This article is corrected by:

  1. Errata: Erratum: Improved blood compatibility of Mg-1.0Zn-1.0Ca alloy by micro-arc oxidation Volume 100A, Issue 10, 2861, Article first published online: 10 August 2012

  • How to cite this article: Wang D-W, Cao Y, Qiu H, Bi Z-G. Improved blood compatibility of Mg-1.0Zn-1.0Ca alloy by micro-arc oxidation. J Biomed Mater Res Part A 2011:99A:162–172.

Abstract

Magnesium and its alloys have been used in the recent development of lightweight, biodegradeable implant materials. However, the corrosion properties of magnesium limit its usefulness.

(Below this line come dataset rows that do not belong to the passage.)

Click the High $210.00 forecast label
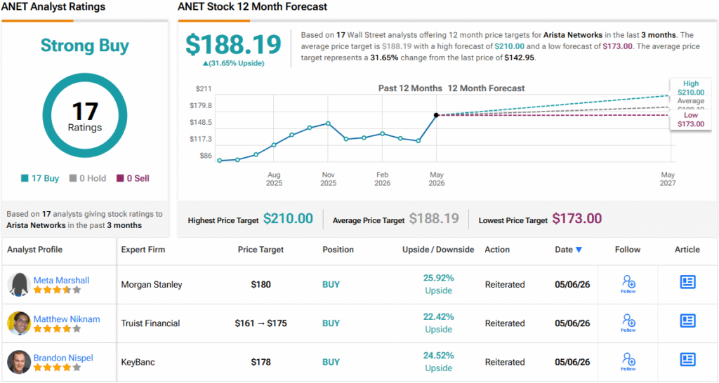 (691, 88)
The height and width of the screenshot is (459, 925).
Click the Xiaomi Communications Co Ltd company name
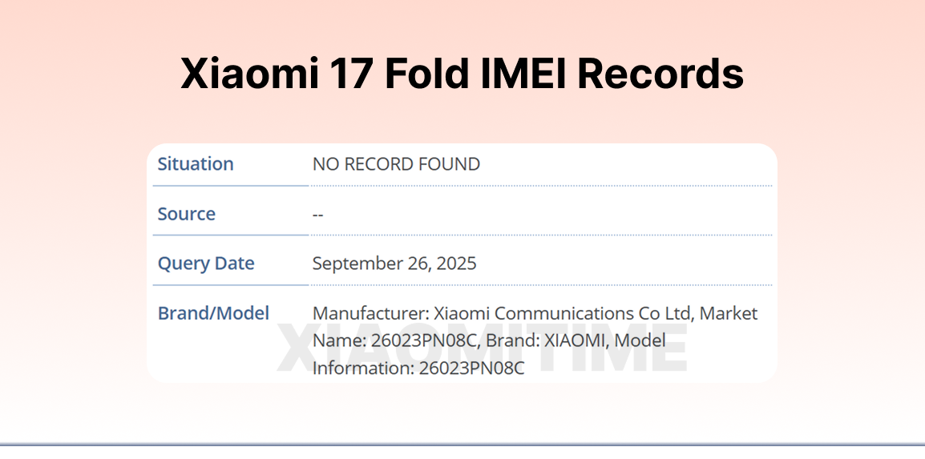coord(555,313)
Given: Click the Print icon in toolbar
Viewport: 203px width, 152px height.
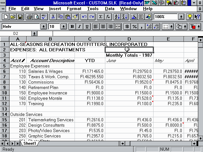Looking at the screenshot, I should (29, 17).
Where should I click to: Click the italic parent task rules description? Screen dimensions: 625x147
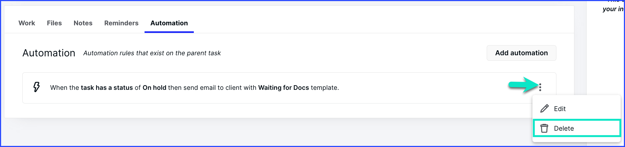[x=152, y=53]
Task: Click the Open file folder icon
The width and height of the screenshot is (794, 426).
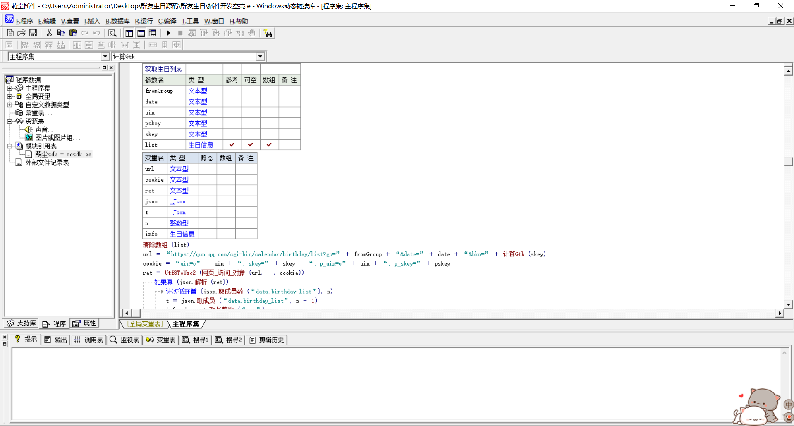Action: point(22,33)
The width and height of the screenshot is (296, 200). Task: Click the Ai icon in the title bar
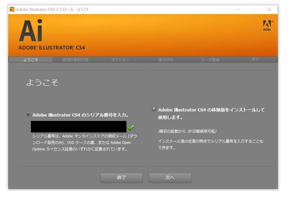coord(11,9)
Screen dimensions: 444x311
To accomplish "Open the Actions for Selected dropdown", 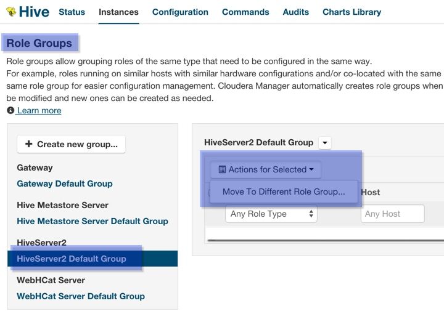I will (x=266, y=169).
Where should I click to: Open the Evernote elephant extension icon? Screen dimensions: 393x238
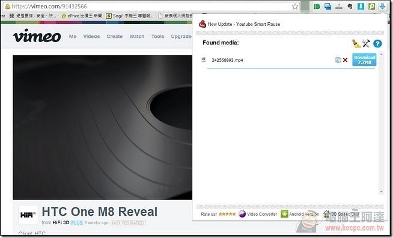[x=350, y=6]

In a previous study, a micro-arc oxidation (MAO) method was used to modify a Mg-1.0 wt % Zn-1.0 wt % Ca alloy surface, with the purpose of improving the corrosion resistance of Mg alloys. However, the blood compatibility of MAO-treated Mg alloy is unknown. Results of cytotoxicity assays with bone marrow-derived mesenchymal stem cells showed that extracts of MAO-treated alloy significantly decreased cytotoxicity compared to titanium alloy extract. Results of blood compatibility tests showed that the MAO group had a decreased hemolytic ratio (2.25%) compared to the untreated Mg alloy group (24.58%) (p < 0.001). The MAO group showed significantly shorter prothrombin and thrombin times and significantly longer activated partial thromboplastin time than the untreated Mg alloy group. Arachidonic acid- and adenosine diphosphate-induced platelet aggregations were significantly decreased by the untreated Mg alloy extract, and they were less affected by extract of MAO-treated Mg alloy. In conclusion, MAO-treated Mg-1.0 wt % Zn-1.0 wt % Ca alloy exhibits favorable blood compatibility characteristics and may be useful in the development of magnesium implant materials. © 2011 Wiley Periodicals, Inc. J Biomed Mater Res Part A:, 2011.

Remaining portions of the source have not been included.